In classe ho letto insieme agli alunni un brano tratto dalla dissertazione di Kierkegaard del 1841 "Sul concetto di ironia in riferimento costante a Socrate". Dice, fra l’altro, il filosofo danese: "L’ironia è l’occhio sicuro che sa cogliere lo storto, l’assurdo, il vano dell’esistenza", e ancora "Nell’ironia il soggetto batte in perenne ritirata, disputa la realtà a ciaschedun fenomeno onde salvar se stesso, ossia preservare se stesso nell’indipendenza negativa da tutto" (Insomma il distacco). "Ciò che il dubbio è per la scienza, è l’ironia per la vita personale" "l’ironia quale momento dominato si mostra nella sua verità proprio insegnando a rendere effettiva la realtà, ad accentarla come si conviene."
Gli alunni: come al solito riservati, ma sembravano attenti. E soprattutto contenti che, con l’arma dell’ironia,qualcuno gliele cantasse finalmente a Hegel, come hanno tentato di fare loro quando sono stati costretti a studiarlo.
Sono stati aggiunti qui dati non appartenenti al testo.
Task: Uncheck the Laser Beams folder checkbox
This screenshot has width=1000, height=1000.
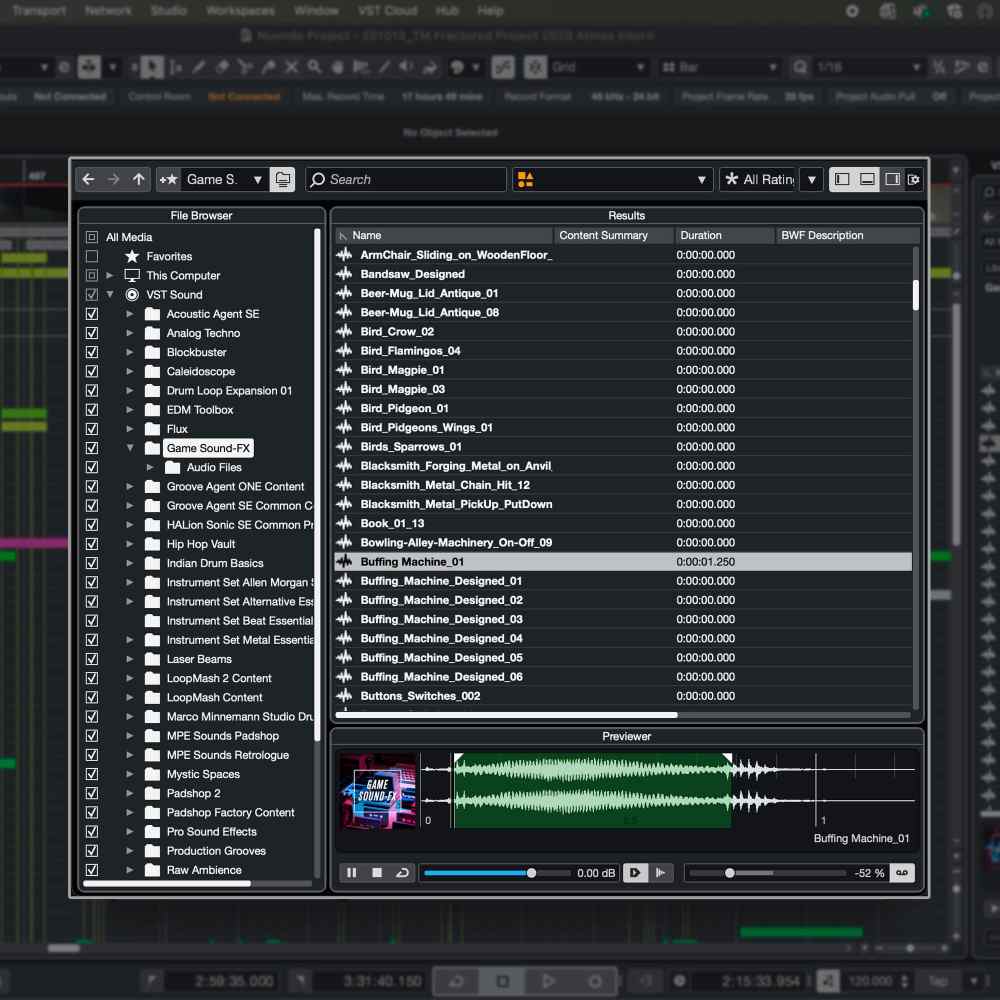Action: click(92, 659)
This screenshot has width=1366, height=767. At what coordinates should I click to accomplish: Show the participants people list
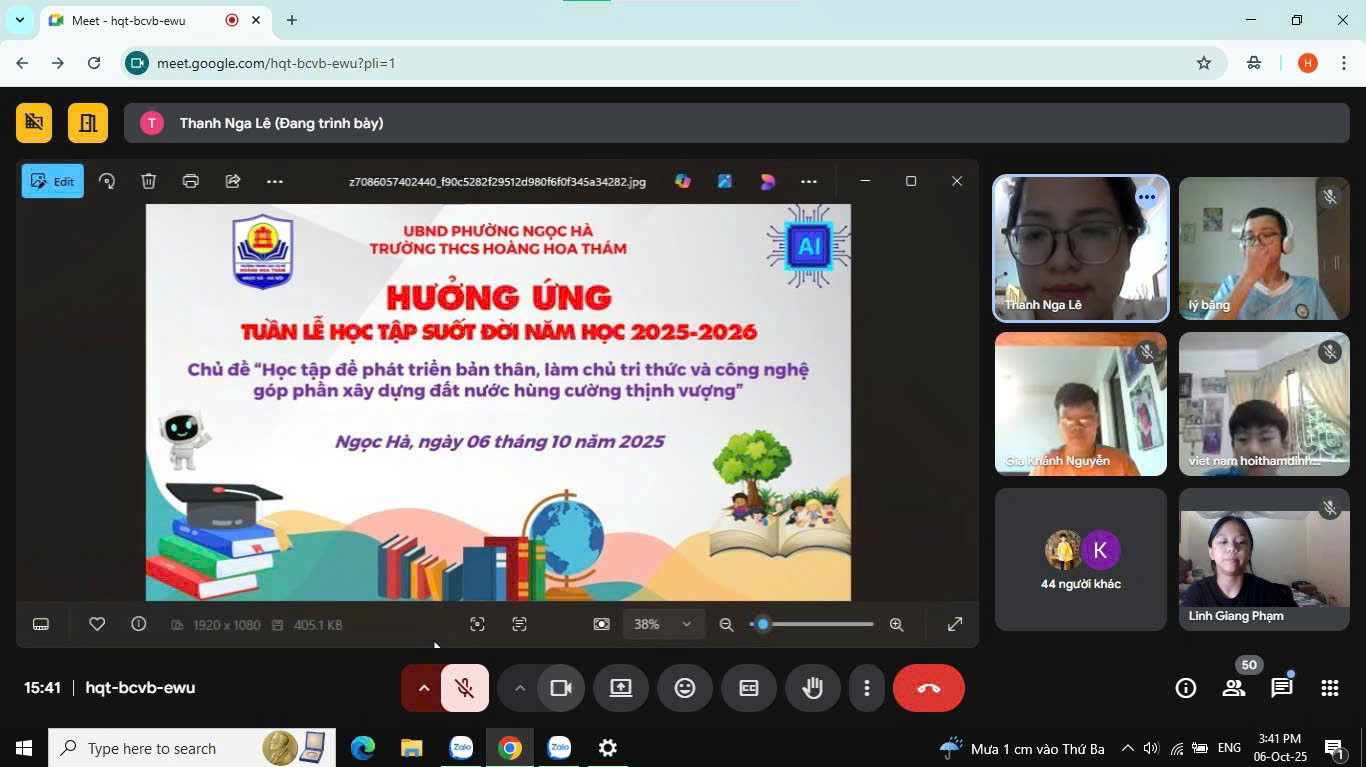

Kierkegaard infatti intitola le sue opere più mature "Briciole di filosofia" (Hegel aveva invece elaborato "Il sistema", la comprensione sistematica del tutto) e poi "Postilla conclusiva non scientifica" (Hegel aveva scritto "Enciclopedia delle scienze in compendio").
Kierkegaard affrontava il tema dell’ironia sul piano esistenziale, oggi invece le questioni filosofiche, oltreché scientifiche, occupano i pensieri delle nostre aziende e sempre in vista della produzione.
Da due articoli su tutto scienze e tecnologia, supplemento a La Stampa di oggi ("Umoristico, anzi creativo", di Rosalba Miceli e "Capire la creatività per farla crescere"). Gli scienziati si stanno occupando del tema della creatività (l’industria, soprattutto quella italiana, ne ha bisogno). Si fanno studi e si riprendono alcune ipotesi. Si scopre una stretta correlazione fra umorismo (parente stretto dell’ironia) e creatività. Quella di Arthur Koestler per esempio (in "The art of Creation", 1964). Bisogna intanto considerare che la creatività è prima di tutto un fenomeno cognitivo, cioé ha a che fare con la sfera della conoscenza e non ha nulla a che vedere con l’approssimazione e la stravaganza. Umorismo e creatività hanno strutture simili perché entra in gioco quella che Koestler chima "bisociazione", "cioé la percezione simultanea e improvvisa di una situazione o di un’idea su due distinti sistemi di riferimento, governati da una logica o una regola differente. Lo shock bisociativo ha l’effetto di rendere esplicito ciò che prima era implicito o dato per scontato e può essere seguito da una elaborazione cognitiva che conduce alla nascita di una nuova idea o nel caso dell’apprezzamento dello humour, la sorpresa e la ricostruzione della coerenza tra le parti discrepanti (che impegna il soggetto in un probem solving) generano il divertimento e la risata, liberando la tensione emotiva accumulata ( dice ancora Kierkegaard: "ironia designa [...] il piacere soggettivo nel momento in cui il soggetto si libera attraverso l’ironia dallo stato di costrizione in cui lo tiene il continuo dei rapporti di vita"). Koestler suggerisce che tutte le attività creative - lo humour, la scoperta scientifica e l’arte - abbiano in comune questo processo di base, uno scarto del pensiero: il "pensare a parte".(Ne hanno parlato già Bergson e Pirandello, l’umorismo come sentimento del contrario)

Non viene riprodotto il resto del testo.